> _Bloc de texte_
Le Conseil de sécurité de l'ONU réuni à New York le 22 septembre 2022. La guerre en Ukraine était alors à l'ordre du jour. [AFP - M. Santiago/Getty Images]
La Confédération compte jouer les bâtisseuse de ponts au Conseil de sécurité de l'ONU / La Matinale / 1 min. / le 21 décembre 2022
La Suisse présidera le Conseil de sécurité de l'ONU en mai prochain, puis en octobre 2024. Elle s'attend à des périodes "chargées". Le futur président de la Confédération Alain Berset et le chef de la diplomatie Ignazio Cassis devraient se déplacer en mai à New York.

Ce mois est "traditionnellement très chargé", a dit mardi à la presse l'ambassadrice suisse à l'ONU à New York Pascale Baeriswyl. L'organe exécutif renouvelle habituellement les mandats de missions politiques ou militaires dans un certain nombre de pays.

L'Ukraine et d'autres situations chaudes devraient s'imposer au menu de cette présidence, tout comme pendant tout son mandat de deux ans en 2023 et 2024. L'ambassadrice ne cache pas qu'elle s'attend à ce que la Suisse "soit attaquée" sur la question de la neutralité.

Berne a fait l'analyse que ce mandat était compatible avec sa politique. Sur les sanctions contre la Russie, elle a expliqué depuis des mois la différence entre le droit, qui lui impose de ne pas autoriser l'utilisation de son armement dans un conflit, et la politique de neutralité qui lui permet de les appliquer.

> _Liste_
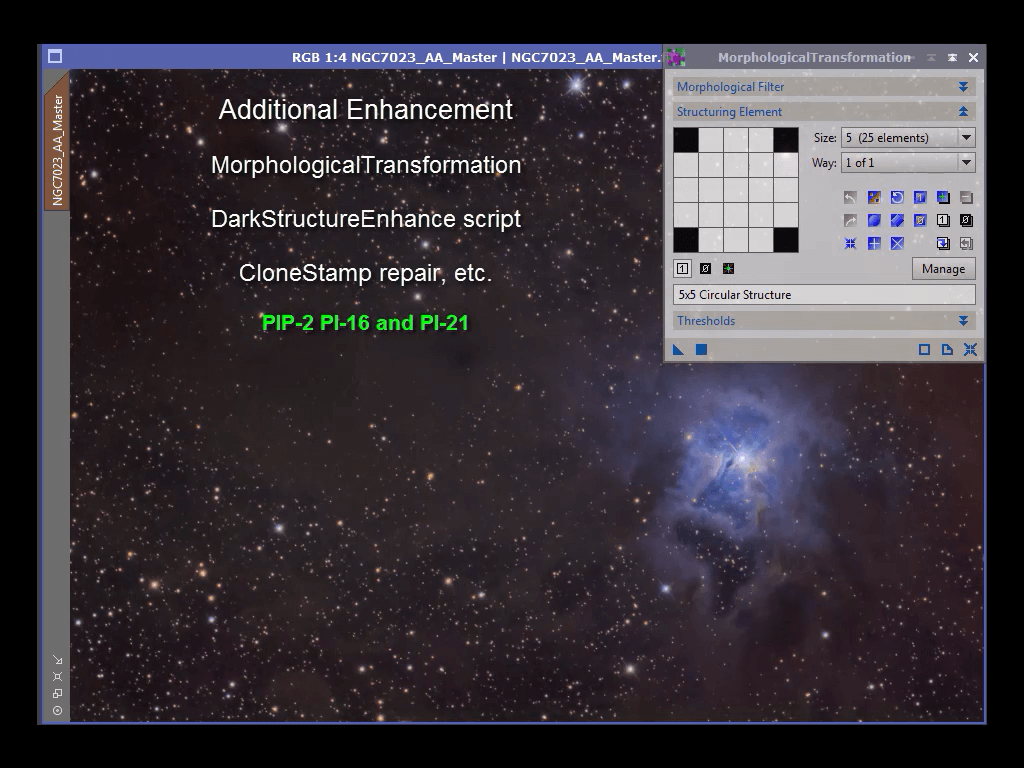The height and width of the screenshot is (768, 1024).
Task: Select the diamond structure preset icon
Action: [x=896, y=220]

==

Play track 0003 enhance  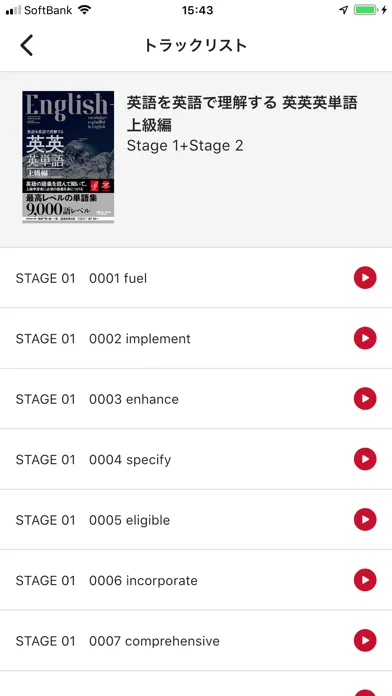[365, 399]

> _Consignes_
A – D'après le bloc de texte, à quels moments la Suisse doit-elle présider le Conseil de sécurité de l'ONU ?
B – Dans le bloc de texte, remplacez « Russie » par « Fédération de Russie » et reproduisez le passage allant de « L'Ukraine et d'autres » jusqu'à « de les appliquer. » inclus.

> _Résultats_
A – En mai prochain, puis en octobre 2024.

B –
L'Ukraine et d'autres situations chaudes devraient s'imposer au menu de cette présidence, tout comme pendant tout son mandat de deux ans en 2023 et 2024. L'ambassadrice ne cache pas qu'elle s'attend à ce que la Suisse "soit attaquée" sur la question de la neutralité.

Berne a fait l'analyse que ce mandat était compatible avec sa politique. Sur les sanctions contre la Fédération de Russie, elle a expliqué depuis des mois la différence entre le droit, qui lui impose de ne pas autoriser l'utilisation de son armement dans un conflit, et la politique de neutralité qui lui permet de les appliquer.